● **EXTRAIT**:
# Exécuter un programme automatiquement avant extinction mac



## Pédrolinno (1 Septembre 2010)

Bonjour à tous,
Avant tout, veuillez excuser mon ignorance, je suis peu être sur une autre planète avec ce sujet...
Voici quelques mois que je suis sur mac, je commence à découvrir des petites choses sympathiques dont Applescript, que je ne me maîtrise pas du tout et qui est normalement présent pour nous faciliter la tâche afin d'automatiser des actions récurrentes (si j'ai bien compris !) ...

J'utilise Appigo afin de synchroniser mes tâches locale avec toodledo. Le problème de ce logiciel c'est qu'il ne peut pas synchroniser plus que toute le heures du coup, avant chaque extinction de mon mac, je suis obligé d'aller synchroniser manuellement, ce qui a tendance à bien me gonfler...
L'idée serait d'automatiser cette action, est-ce possible, si oui comment faire ? 

Merci beaucoup d'avance pour vos lumières et votre précieuse aide. J'espère avoir été assez clair dans ma requête.
Au plaisir...


----------



## Pédrolinno (2 Septembre 2010)

Hum personne pour ce problème ? :rose:


----------



## Pédrolinno (6 Septembre 2010)

Bon, merci quand même pour l'aide ...


----------



## ceslinstinct (7 Septembre 2010)

Pédrolinno a dit:


> Bon, merci quand même pour l'aide ...


Bonjour

Jusque à OS 9 c'était possible, Apple dans sa grande bonté à supprimé cette possibilité sur OS X.

Si tu trouve une solution, tu rendras service à beaucoup de monde.

@+


----------



## Pédrolinno (7 Septembre 2010)

Comme ça c'est réglé...

Pas étonnant que je n'ai pas trouvé de réponses valables sur la toile...
Merci à toi pour ta réponse.


----------



## Diablovic (7 Septembre 2010)

Ca a pas l'air impossible, mais j'ai rien testé: 1 2


----------



## Pédrolinno (9 Septembre 2010)

Merci de ton aide, j'ai essayé de comprendre mais c'est du chinois pour moi.


----------



## ceslinstinct (9 Septembre 2010)

Bonjour

Pour mettre en veille où éteindre l'ordinateur j'utilise un AS dans le Dock (ça m'évite d'aller dans la barre des menus).

Il suffit de lui demander d'exécuter ta routine et ensuite d'éteindre.

C'est une habitude à prendre.

@+


----------



## Pédrolinno (9 Septembre 2010)

ceslinstinct a dit:


> Bonjour
> 
> 
> 
> ...


Le problème est là, je ne sais pas comment faire


----------



## ceslinstinct (9 Septembre 2010)

Pédrolinno a dit:


> Le problème est là, je ne sais pas comment faire


Bonjour

Si j'ai bien compris (détrompe moi si je fais une erreur) c'est pour synchroniser ton iPhone avec le Mac?

Car dans ta demande il n'est fait aucune mention de synchronisation de 2 appareils différents.

@+


----------



## tatouille (9 Septembre 2010)

c'est possible avec une approche un peu plus strong que mike, j'avais queques tests (experimentations perso),

tu crees un startupitem ou lauchd service qui pointe sur ton deamon, ton deamon hook les deux system events, et va lire un dossier d'actions a appliquer lors de ces deux evenements bien sur c'est instable dans certain cas car n'ayant pas un "hold on a sec system call shutdown" wait for background tasks, donc je n'ai pas continué car ne pouvant garantir un 100% safe, soit parfois sa stop l'arret ou cela tue les donnees.

● **CONSIGNE DONNÉE**: Poursuivez la discussion sur le lancement automatique d'un programme avant l'extinction d'un Mac, en reprenant juste après sa dernière phrase. Le matériel qui suit est indépendant de la discussion ci-dessus.

● **MATÉRIEL FOURNI**:
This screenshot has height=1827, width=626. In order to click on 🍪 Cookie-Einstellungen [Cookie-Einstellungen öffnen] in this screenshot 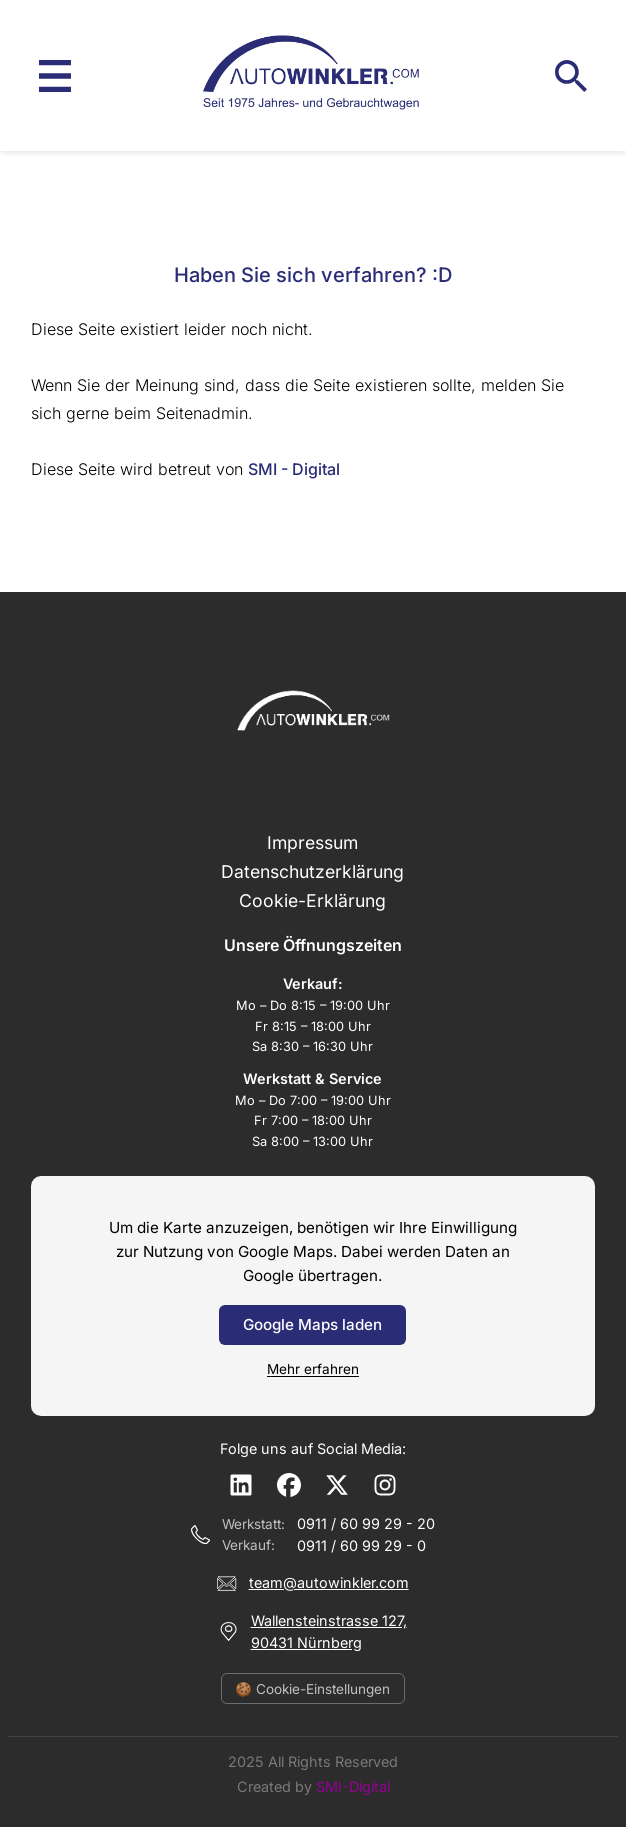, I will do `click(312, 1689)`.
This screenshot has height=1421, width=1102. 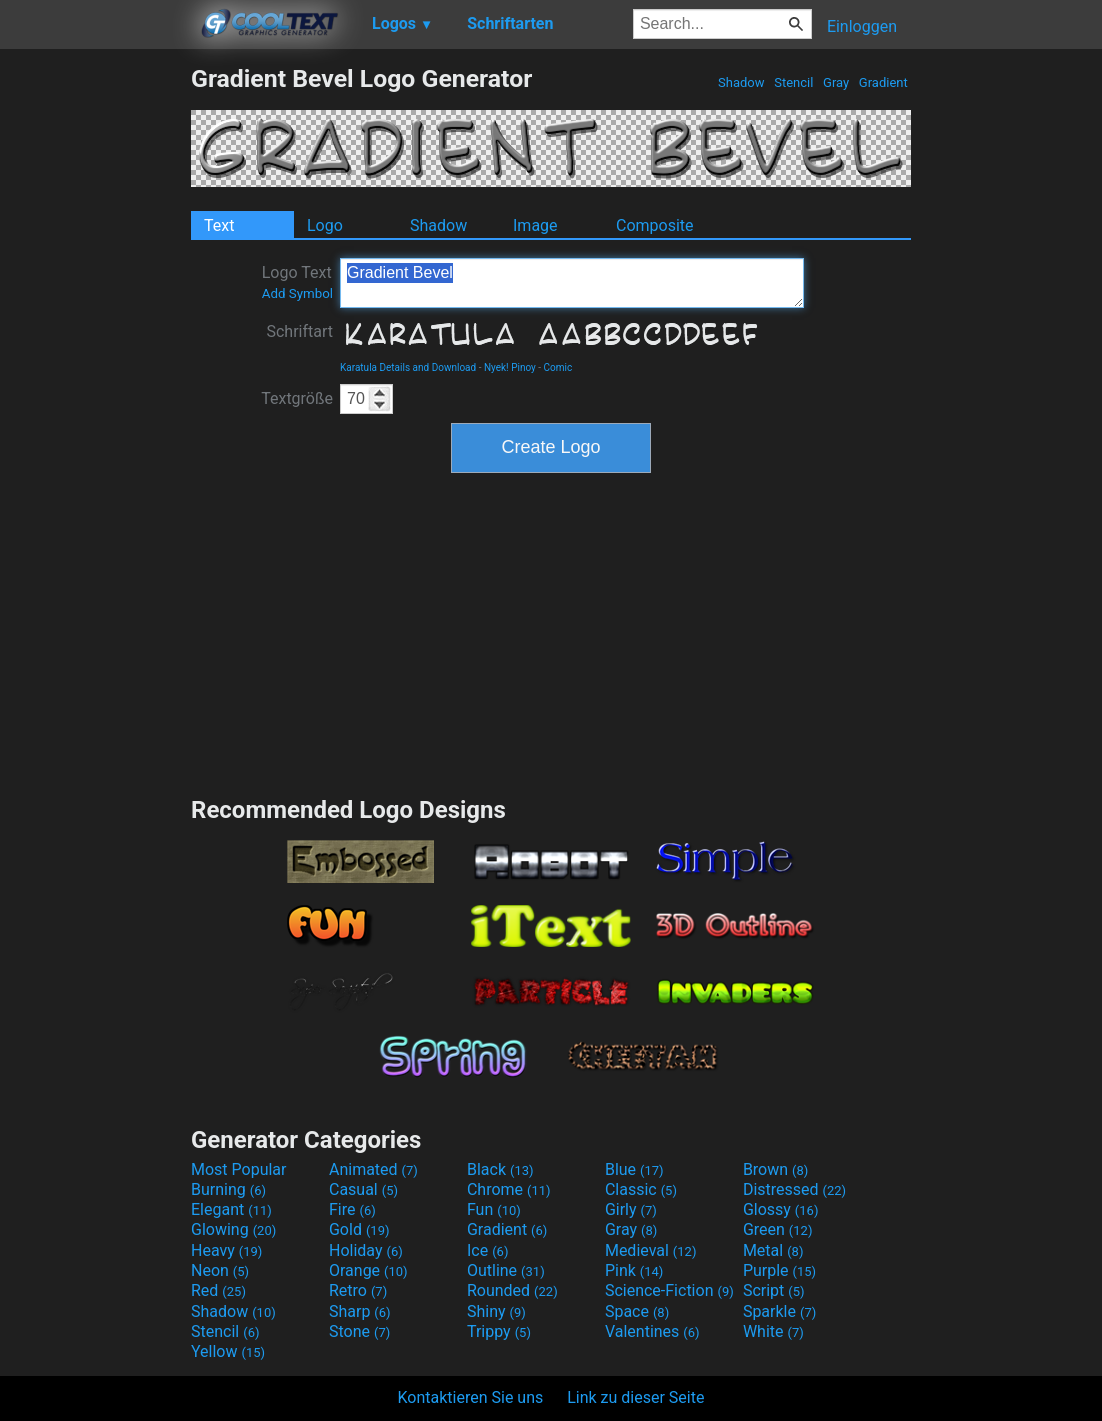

● **RÉPONSE ATTENDUE**:
mais je suis 100% d'accord cela devrait etre present dans l'os.


----------



## ceslinstinct (9 Septembre 2010)

Bonjour

Ne connaissant rien du terminal, j'aurais testé en AppleScript.

Un code en tache de fond qui recherche toutes les X secondes si le code de l'instinction (dans le dock) est lancé.

Ce dernier lancé, quitte l'application nommé ci-dessus.
Lance la synchronisation.
Contrôle le dossier (où fichier) de réception, pour savoir quand le travail est terminé.
Éteind l'ordinateur.

Il faut que le premier code soit lancé au démarrage de l'ordinateur.

C'est une idée.

@+


----------



## tatouille (9 Septembre 2010)

le probleme est la phase de controle, il n'y rien pour deleyer l'event, tu le recois mais tu n'as pas le le controle sur logout ou shutdown il va continuer, donc ce qui se passe: c'est rapide ca marche, c'est un peu lent tu obtients un cancel du finder, c'est rapide mais pas assez rapide, l'application quitte au milieu du save... le pire des cas, et selon mes tests ca arrive environ 15% des fois ce qui est carrement pas une aide, le truc est super dependent de la machine si le cpu est occupé, beaucoup d'appli en memoire ecetera et l'ordre des "extinctions", si le shutdown etait aussi controllé que le boot pour l'ordre des services cela fonctionnerait super bien.


----------



## ceslinstinct (9 Septembre 2010)

tatouille a dit:


> le probleme est la phase de controle, il n'y rien pour deleyer l'event, tu le recois mais tu n'as pas le le controle sur logout ou shutdown il va continuer, donc ce qui se passe: c'est rapide ca marche, c'est un peu lent tu obtients un cancel du finder, c'est rapide mais pas assez rapide, l'application quitte au milieu du save... le pire des cas, et selon mes tests ca arrive environ 15% des fois ce qui est carrement pas une aide, le truc est super dependent de la machine si le cpu est occupé, beaucoup d'appli en memoire ecetera.



Bon, tu m'oblige à faire le test (*JE PARLE EN APPLESCRIPT*).

Mes explications marchent pour un téléchargement (même si il dure 3 heures), donc la tu me donne un doute sur la pertinence de ma réponse.

Un manant comme moi doit contrôler si ces dires devant un maître,  si ça fonctionne comme il le pense.

Donc je suis obligé d'écrire le code pour voir si j'ai raison (les simples d'esprit trouvent toujours (du moins souvent)  des solutions).

Il suffit de dire a applescript que le temps d'enregistrement est à zéro pour qu'il te laisse tout le temps nécessaire pour faire ton enregistrement avant de passer a la commande suivante (si tu créer le code correctement).

Je sens que je vais écrire le code que pour moi.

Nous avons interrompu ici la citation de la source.